• Information given:
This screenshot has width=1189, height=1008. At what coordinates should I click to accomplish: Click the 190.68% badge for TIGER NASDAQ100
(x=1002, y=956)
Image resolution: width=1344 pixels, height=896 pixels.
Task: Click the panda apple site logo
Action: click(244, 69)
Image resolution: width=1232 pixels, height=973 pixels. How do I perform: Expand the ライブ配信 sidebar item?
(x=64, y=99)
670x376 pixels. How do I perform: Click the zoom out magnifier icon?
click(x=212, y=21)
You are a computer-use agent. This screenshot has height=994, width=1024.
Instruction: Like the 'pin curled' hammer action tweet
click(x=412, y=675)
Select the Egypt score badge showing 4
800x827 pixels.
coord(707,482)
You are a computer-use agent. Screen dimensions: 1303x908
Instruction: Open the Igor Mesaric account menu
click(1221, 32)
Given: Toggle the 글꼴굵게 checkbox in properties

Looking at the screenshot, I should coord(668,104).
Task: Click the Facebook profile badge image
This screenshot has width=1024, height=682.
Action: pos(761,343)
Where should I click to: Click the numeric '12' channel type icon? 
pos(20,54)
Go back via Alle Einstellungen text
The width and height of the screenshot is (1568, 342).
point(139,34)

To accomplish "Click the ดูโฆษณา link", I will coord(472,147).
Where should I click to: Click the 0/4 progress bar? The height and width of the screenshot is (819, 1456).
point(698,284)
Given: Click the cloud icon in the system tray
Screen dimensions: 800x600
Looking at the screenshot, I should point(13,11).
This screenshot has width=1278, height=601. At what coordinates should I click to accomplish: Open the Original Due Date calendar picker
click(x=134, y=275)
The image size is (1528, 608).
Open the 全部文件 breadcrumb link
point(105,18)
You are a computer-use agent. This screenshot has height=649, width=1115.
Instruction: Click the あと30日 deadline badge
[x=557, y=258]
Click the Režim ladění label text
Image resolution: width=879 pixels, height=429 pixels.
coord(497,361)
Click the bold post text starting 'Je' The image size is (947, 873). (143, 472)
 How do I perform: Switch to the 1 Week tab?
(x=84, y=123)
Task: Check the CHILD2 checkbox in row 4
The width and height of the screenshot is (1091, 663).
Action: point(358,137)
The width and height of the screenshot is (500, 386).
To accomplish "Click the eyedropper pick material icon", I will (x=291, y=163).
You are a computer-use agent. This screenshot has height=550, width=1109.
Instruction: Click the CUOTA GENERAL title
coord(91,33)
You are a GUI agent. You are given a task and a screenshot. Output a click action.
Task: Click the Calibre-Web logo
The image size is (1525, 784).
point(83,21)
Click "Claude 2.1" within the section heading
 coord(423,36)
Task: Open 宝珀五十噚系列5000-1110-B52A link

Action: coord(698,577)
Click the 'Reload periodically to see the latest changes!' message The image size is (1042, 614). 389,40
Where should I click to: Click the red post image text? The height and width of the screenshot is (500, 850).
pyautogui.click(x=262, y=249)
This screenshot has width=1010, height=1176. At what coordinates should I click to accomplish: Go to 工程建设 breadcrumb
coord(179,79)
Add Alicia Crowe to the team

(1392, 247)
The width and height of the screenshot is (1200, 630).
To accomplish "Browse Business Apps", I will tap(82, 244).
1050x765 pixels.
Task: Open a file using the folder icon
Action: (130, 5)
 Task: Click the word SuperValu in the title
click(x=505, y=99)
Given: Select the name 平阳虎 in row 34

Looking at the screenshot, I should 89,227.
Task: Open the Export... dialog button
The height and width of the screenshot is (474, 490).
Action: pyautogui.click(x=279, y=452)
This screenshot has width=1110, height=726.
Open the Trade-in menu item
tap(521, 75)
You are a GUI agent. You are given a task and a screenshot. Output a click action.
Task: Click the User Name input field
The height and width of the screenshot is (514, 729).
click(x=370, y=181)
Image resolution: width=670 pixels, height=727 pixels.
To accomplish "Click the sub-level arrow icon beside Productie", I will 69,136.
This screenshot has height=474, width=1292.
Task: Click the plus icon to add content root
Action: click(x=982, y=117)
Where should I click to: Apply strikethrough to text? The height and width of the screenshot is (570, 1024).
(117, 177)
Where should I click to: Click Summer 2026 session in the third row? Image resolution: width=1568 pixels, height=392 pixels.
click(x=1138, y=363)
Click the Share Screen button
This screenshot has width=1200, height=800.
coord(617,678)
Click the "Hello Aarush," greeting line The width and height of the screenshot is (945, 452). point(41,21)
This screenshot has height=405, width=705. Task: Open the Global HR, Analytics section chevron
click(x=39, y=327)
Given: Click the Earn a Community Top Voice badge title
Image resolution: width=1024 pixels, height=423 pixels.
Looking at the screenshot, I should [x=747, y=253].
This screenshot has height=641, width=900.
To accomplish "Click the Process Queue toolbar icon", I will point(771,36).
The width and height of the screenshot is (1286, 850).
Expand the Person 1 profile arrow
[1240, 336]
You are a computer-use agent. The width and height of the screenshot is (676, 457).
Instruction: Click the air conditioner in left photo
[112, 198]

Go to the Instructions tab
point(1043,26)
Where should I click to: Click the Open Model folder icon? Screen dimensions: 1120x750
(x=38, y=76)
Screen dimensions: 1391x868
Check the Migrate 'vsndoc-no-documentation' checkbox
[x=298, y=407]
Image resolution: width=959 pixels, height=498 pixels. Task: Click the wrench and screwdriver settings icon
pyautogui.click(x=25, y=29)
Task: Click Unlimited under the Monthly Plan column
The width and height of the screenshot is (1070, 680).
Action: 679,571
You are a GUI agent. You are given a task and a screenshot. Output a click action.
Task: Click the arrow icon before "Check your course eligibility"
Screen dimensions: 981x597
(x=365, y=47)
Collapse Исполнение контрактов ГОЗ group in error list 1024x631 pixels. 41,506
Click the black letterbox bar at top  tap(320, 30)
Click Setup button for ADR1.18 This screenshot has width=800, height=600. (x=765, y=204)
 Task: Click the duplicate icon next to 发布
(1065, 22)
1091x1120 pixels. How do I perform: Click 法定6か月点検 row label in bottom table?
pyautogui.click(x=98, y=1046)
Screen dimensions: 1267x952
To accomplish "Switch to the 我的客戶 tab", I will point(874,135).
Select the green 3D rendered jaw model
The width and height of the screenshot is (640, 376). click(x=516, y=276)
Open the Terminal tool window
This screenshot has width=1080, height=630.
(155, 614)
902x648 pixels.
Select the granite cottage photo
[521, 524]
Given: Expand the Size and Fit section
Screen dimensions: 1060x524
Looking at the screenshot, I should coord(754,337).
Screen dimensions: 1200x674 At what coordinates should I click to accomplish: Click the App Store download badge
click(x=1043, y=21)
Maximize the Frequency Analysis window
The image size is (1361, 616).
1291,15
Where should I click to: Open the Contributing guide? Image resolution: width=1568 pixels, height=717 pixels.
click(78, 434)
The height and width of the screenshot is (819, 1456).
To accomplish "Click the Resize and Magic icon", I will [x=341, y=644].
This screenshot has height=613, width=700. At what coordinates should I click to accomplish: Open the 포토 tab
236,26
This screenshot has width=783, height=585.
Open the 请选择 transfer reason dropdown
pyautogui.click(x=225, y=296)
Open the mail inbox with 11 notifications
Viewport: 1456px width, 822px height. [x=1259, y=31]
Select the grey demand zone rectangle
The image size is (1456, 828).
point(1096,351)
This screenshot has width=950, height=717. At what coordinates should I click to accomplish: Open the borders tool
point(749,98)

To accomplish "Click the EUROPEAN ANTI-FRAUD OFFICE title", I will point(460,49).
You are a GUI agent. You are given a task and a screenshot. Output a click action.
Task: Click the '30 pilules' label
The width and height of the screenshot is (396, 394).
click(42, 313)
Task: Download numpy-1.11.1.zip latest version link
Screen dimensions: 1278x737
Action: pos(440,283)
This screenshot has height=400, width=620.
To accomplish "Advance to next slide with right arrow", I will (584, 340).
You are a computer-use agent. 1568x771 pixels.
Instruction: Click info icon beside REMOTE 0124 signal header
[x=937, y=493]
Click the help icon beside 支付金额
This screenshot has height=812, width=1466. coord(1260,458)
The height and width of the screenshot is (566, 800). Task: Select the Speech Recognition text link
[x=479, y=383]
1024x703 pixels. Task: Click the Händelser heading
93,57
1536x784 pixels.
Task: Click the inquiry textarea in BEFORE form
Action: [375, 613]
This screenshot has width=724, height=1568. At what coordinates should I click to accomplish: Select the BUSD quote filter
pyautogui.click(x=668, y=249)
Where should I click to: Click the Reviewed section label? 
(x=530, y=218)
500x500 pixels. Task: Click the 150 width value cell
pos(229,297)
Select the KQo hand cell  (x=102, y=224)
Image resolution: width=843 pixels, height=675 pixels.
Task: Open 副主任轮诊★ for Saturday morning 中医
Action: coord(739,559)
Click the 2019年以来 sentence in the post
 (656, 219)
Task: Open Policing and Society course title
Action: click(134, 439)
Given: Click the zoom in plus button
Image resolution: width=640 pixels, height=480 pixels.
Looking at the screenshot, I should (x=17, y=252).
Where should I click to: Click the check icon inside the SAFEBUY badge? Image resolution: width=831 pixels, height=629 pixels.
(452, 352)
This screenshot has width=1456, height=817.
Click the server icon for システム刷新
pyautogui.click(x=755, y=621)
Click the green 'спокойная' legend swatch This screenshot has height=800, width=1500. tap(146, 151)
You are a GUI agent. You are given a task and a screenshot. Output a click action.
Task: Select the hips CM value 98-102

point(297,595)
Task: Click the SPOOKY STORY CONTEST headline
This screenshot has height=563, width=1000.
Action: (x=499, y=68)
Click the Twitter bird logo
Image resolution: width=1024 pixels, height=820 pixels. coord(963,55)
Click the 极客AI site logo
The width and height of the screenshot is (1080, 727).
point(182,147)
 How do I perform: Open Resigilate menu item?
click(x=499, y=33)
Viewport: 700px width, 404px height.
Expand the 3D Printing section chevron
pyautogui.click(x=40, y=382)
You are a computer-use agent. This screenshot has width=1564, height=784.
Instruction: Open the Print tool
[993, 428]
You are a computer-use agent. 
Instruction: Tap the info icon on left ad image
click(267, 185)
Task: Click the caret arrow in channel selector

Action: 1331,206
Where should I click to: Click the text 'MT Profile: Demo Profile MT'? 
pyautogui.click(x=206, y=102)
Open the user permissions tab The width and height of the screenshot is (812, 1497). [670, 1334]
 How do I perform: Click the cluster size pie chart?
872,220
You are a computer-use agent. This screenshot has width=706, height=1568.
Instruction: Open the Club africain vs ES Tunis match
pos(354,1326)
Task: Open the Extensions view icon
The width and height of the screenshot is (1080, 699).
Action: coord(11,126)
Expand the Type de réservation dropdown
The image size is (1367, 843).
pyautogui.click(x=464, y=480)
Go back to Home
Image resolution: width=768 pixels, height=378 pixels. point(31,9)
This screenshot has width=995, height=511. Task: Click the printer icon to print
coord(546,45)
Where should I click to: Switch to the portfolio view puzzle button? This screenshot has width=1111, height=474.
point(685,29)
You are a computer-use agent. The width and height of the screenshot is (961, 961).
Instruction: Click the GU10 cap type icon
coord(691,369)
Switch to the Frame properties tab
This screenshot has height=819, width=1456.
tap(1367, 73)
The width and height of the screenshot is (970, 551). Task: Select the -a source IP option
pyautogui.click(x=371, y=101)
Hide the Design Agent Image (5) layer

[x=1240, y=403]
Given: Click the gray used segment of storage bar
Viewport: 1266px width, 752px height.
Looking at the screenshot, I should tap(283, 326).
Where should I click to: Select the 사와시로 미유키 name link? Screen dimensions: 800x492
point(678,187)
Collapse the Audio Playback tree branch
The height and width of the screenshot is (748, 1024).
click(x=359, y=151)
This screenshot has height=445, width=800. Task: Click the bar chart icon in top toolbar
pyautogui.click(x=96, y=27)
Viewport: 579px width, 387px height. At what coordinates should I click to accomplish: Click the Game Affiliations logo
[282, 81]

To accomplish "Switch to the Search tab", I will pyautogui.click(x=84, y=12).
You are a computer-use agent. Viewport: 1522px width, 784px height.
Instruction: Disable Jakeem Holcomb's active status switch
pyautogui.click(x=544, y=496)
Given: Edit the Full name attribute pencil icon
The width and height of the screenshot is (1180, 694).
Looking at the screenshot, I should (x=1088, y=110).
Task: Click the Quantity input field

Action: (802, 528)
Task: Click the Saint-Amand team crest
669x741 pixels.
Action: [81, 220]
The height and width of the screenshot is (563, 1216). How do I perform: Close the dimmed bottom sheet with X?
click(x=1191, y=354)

• Task: Copy out all lines above holding "latest".

• Output:
Click the 'Reload periodically to see the latest changes!' message The image size is (1042, 614). 389,40
Task: Download numpy-1.11.1.zip latest version link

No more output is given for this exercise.